- Short task -
Rewrite the Source records lines from the one containing "Screen dimensions: 218x205" through the end, replacing "Instruction" with "Command" and leaving everything else unchanged. Omit the pictures from your answer.

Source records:
*-*-*

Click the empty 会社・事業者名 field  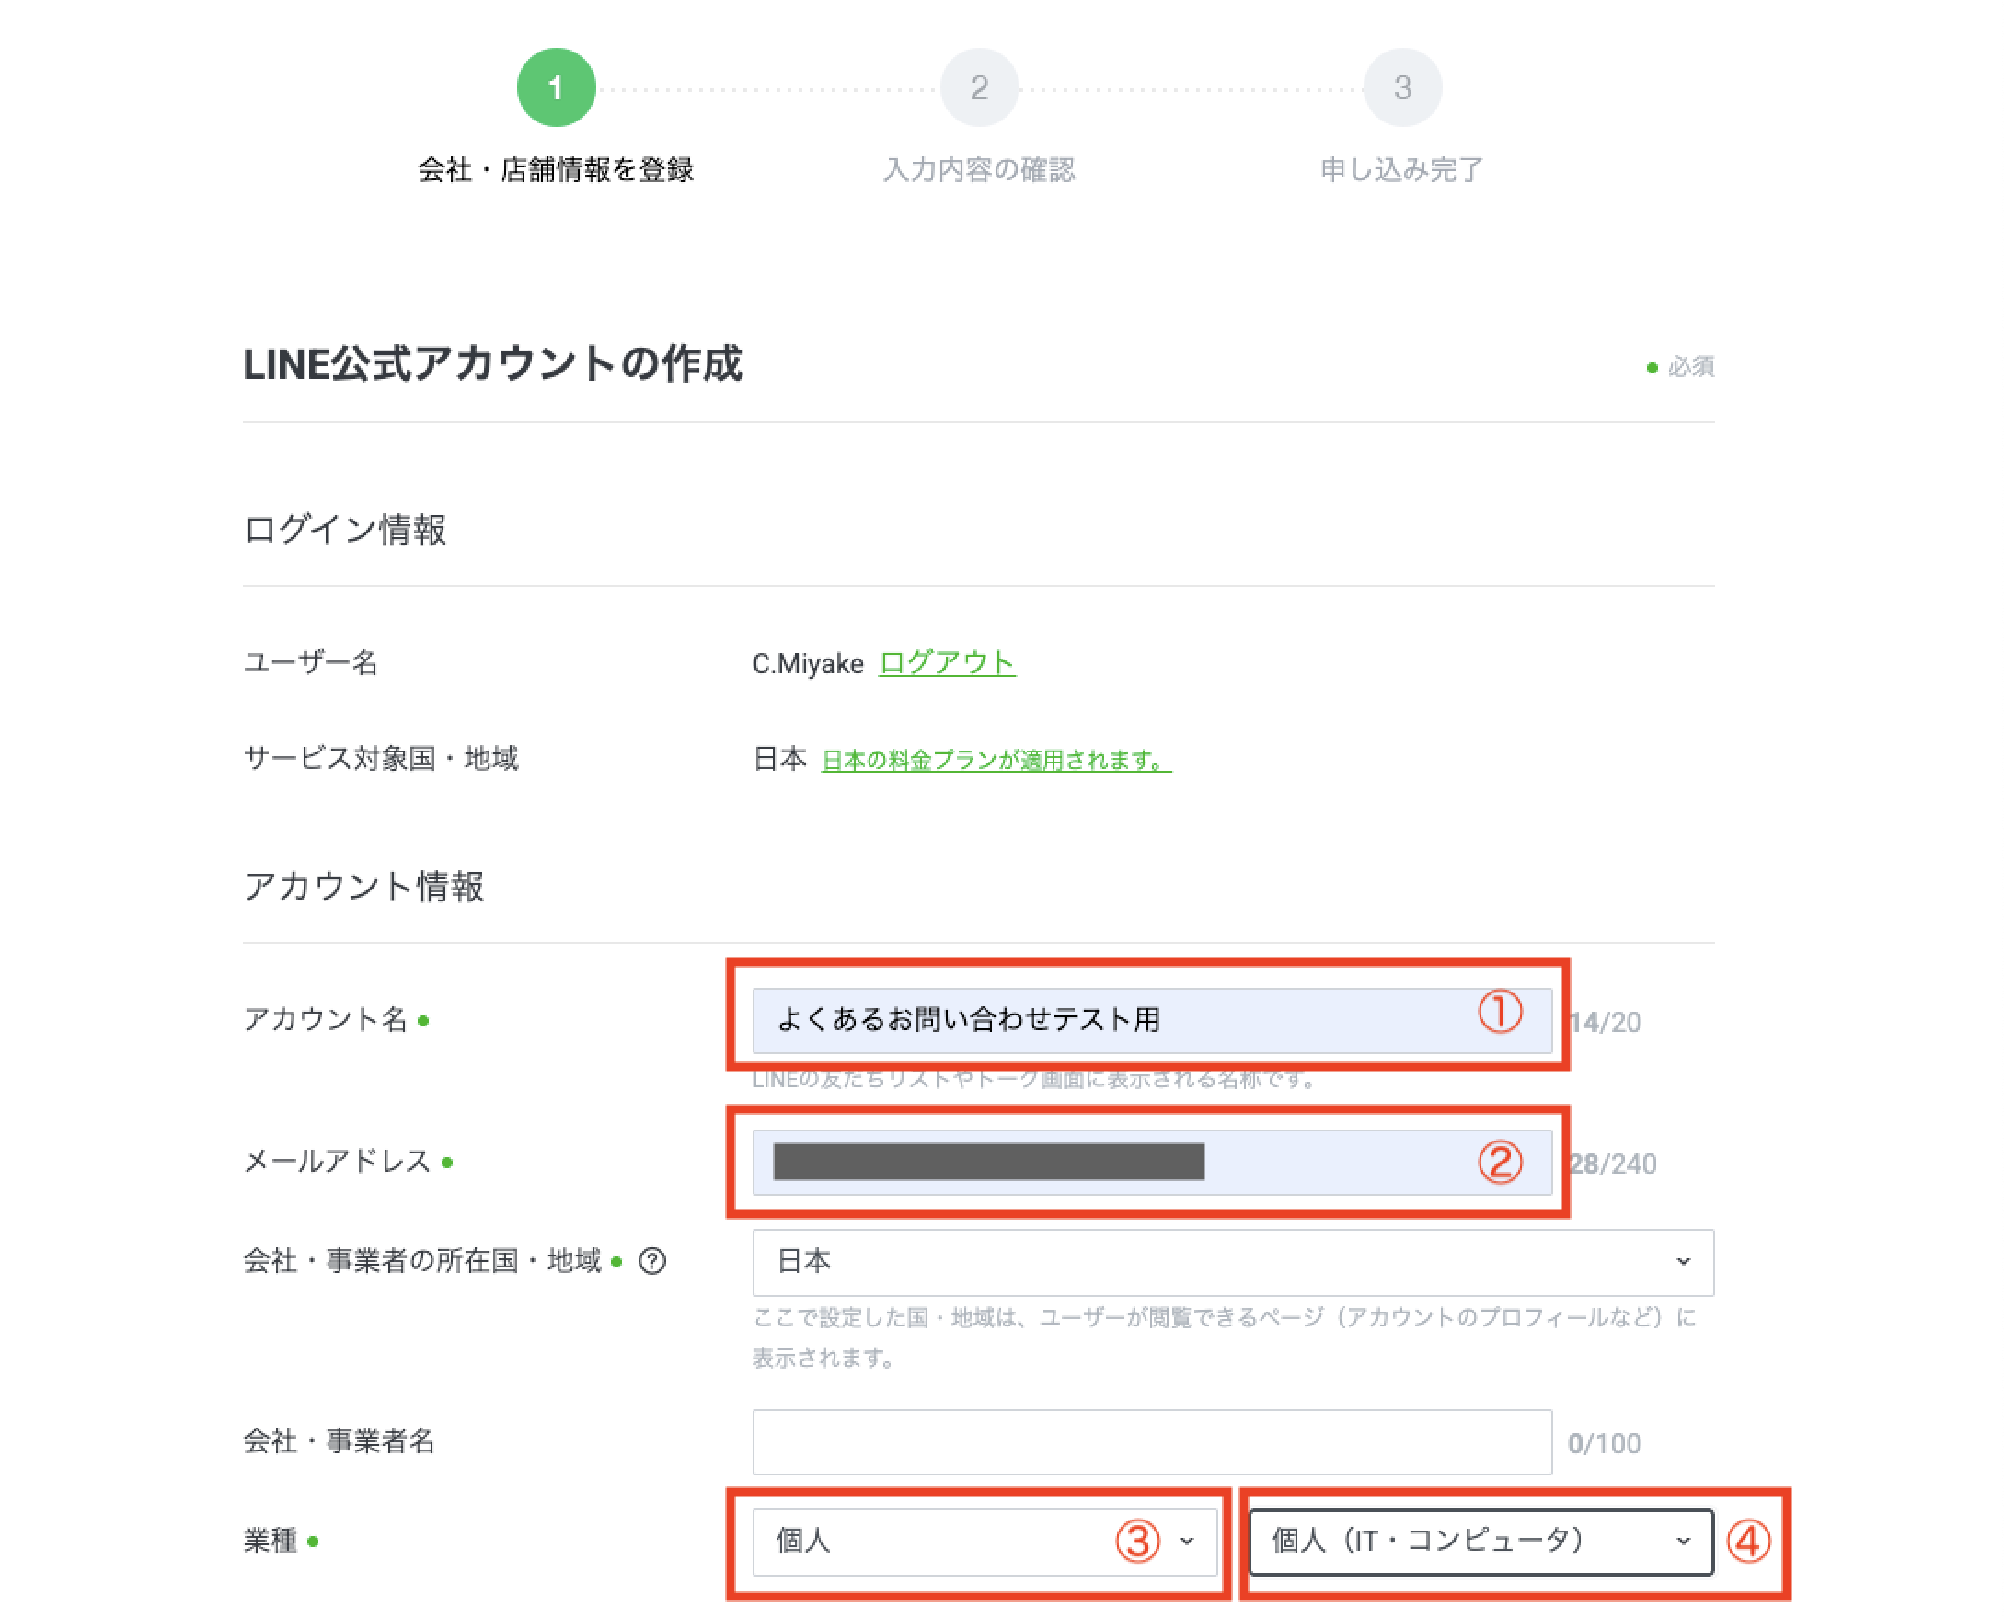[1151, 1441]
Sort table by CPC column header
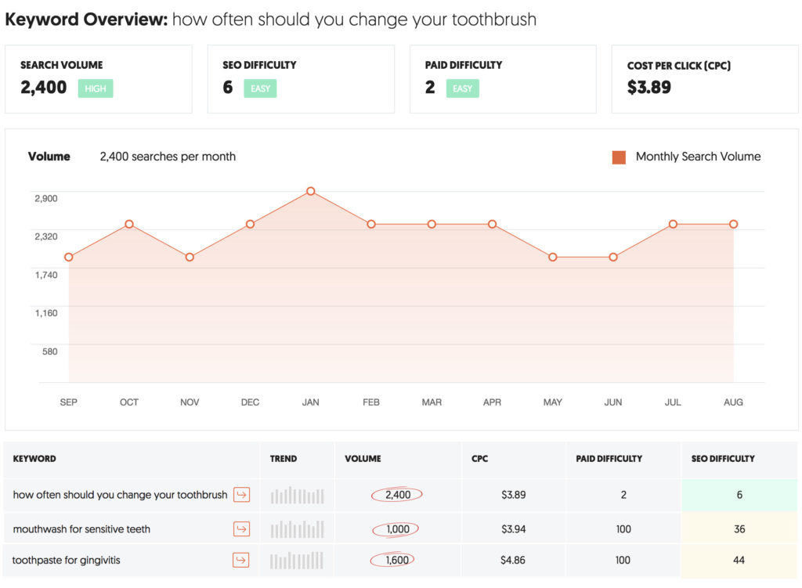802x588 pixels. 480,459
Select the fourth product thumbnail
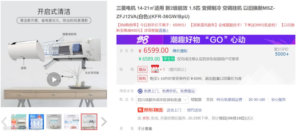299x134 pixels. (x=71, y=122)
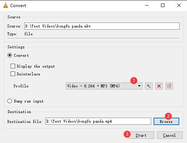Click the Source path field
This screenshot has height=143, width=187.
pyautogui.click(x=102, y=26)
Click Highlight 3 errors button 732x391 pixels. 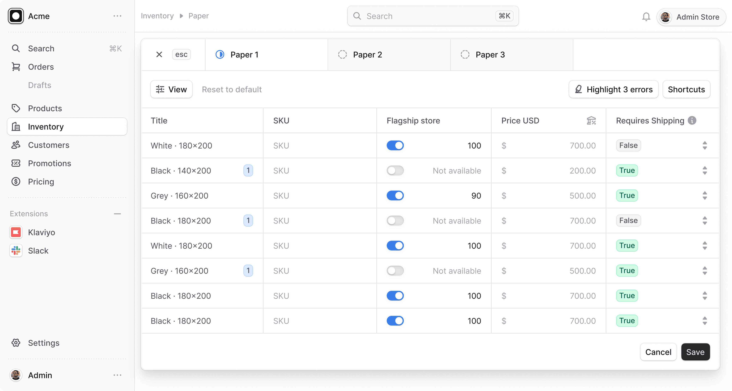pyautogui.click(x=614, y=90)
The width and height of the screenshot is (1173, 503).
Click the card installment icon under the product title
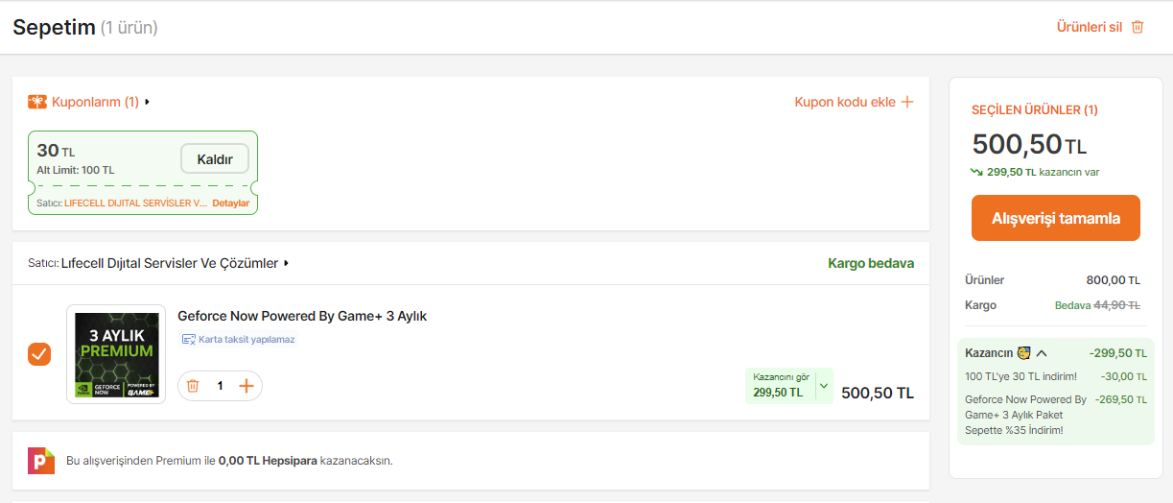click(188, 339)
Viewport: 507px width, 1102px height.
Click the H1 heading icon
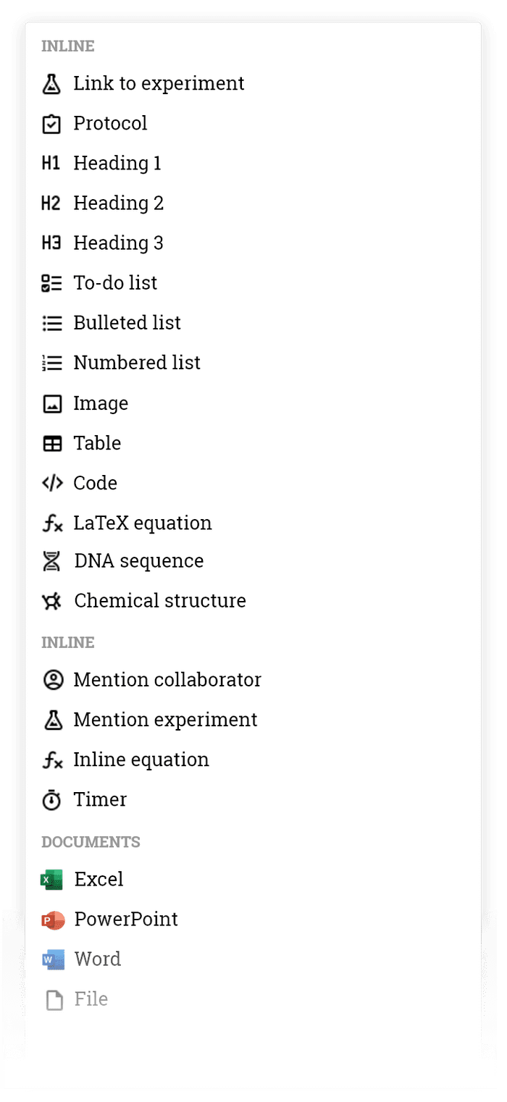click(51, 164)
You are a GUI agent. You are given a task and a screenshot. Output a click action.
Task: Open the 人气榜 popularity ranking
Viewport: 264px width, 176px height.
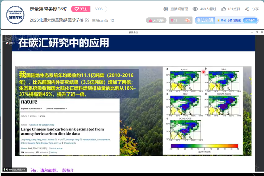click(156, 20)
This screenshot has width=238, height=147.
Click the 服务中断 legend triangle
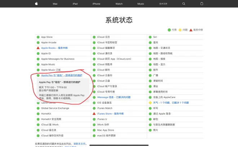[191, 30]
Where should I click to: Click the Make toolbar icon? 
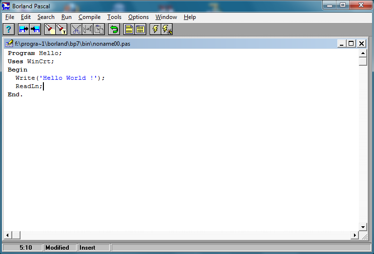140,29
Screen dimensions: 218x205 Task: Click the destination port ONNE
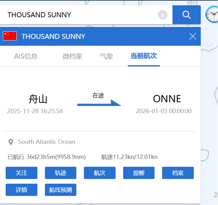[167, 99]
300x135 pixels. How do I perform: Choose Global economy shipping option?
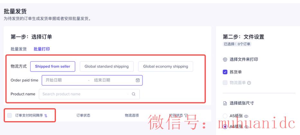coord(166,67)
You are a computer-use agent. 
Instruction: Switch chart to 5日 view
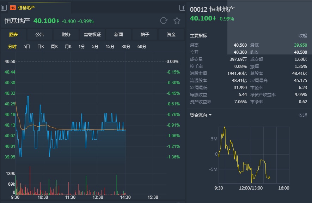point(27,47)
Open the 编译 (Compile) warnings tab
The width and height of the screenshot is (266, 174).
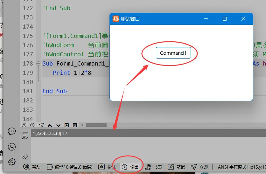click(69, 167)
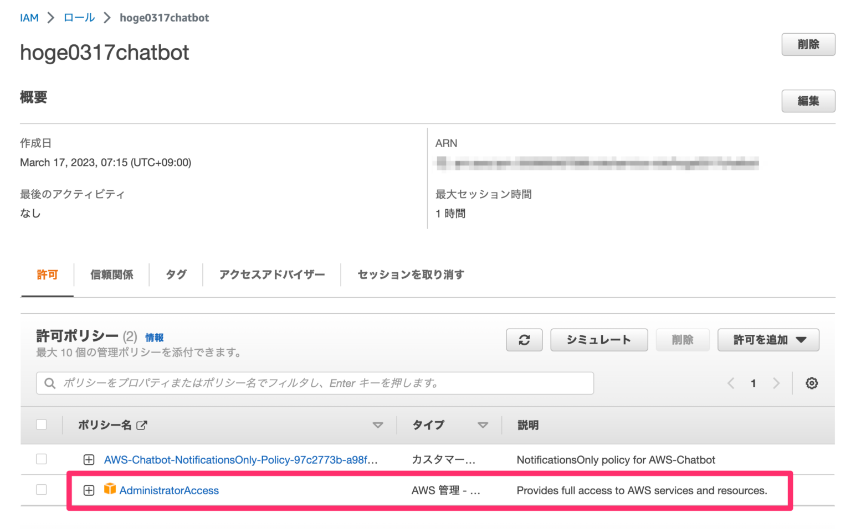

*-*-*

- The result -
Screen dimensions: 218x205 Task: Click the destination port ONNE
[167, 99]
300x135 pixels. How do I perform: Choose Global economy shipping option?
coord(166,67)
You are a computer-use agent. 
Command: Switch chart to 5日 view
point(27,47)
Open the 编译 (Compile) warnings tab
The width and height of the screenshot is (266, 174).
click(69, 167)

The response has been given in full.